Seven months ago, when he’d first woken up, Cassian had been confused. Nothing had made sense. His body had been weak, and even the simplest of tasks wore him out. His appetite had left him, and he slept more than he was awake. They had tried to tell him things, about his injuries, about how they got off of Scarif and about the Rebellion’s choice to cut them loose. They’d even tried, each in their own ways, to talk to him about K2.

If those details had never been parsed out for him adequately, he told himself that it was okay. They’d succeeded, after all. The mission had been complete.

For someone like Cassian, that had always been enough. No matter the cost.

Seven months later, Cassian’s not sure it would ever be enough now.

Which is why it’s silly, probably, to think that this mission will solve anything. He’s probably being foolish, making the assumption that any part of K2 will be salvageable after a blast like that. Does he honestly believe, even if something did survive, that they’ll be able to find it? The debris stretches around the planet like a vast sea, and the heavy skies offer no insight into what lies beneath. This is a risk they probably shouldn’t take; a hope they probably shouldn’t let themselves believe.

It’s the mission, though.

The only sure thing Cassian has ever known.


It’s a matter of security that Cassian maintains hourly check-ins with the other team. No matter what precautions they may be taking, they are still in enemy-held territory. They need to be careful.

If it’s reassuring to hear the sound of their voices, that’s completely coincidental.

“We’re clearing a significant amount of ground,” Bodhi explains to him over the line. He sounds younger than before, somehow. Happier, too. “Baze is surprisingly good at moving things--”

This is not so much a surprise.

“And Chirrut,” Bodhi enthuses. “He’s got this sense of where to look and what we’ll fine--”

More things on the list that no longer surprise him. It’s hard to believe they’ve only been on one mission together, the way it feels to work with them.

One mission.

Cassian shakes his head to clear it. “But nothing of substance?”

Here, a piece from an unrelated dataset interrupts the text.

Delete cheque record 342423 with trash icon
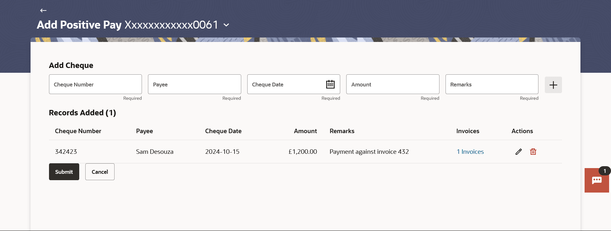point(533,152)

“No, unfortunately,” Bodhi says, and he sounds genuinely crestfallen. “But we’ll press on, yes?”

Cassian rubs at the scruff on his chin, looking out over the scene. It’s impossible to see the sun with the pollution in the atmosphere, but it feels like midday. “I wish we could have another team or two to operate,” he says wistfully.

“Sure, but all we need is ten men, right?” Bodhi asks. “Or five. We can still make it feel like a thousand.”

That’s the second time they’ve used that on him, and Cassian can’t explain why it turns his stomach so hard. “I didn’t realize you would all take me so literally when I told you that,” he says, and he can still remember it, the feeling of his heart in his throat. It was the last time he saw most of those men alive. “I’m not exactly known for being a man of my word.”

“But we trust you, even if it wasn’t all the truth,” Bodhi tells him. “I mean, yes, Jyn was the heart. She was the reason why we started the mission, but you -- you were the reason we finished it. You were the head. Rogue One -- it’s yours.”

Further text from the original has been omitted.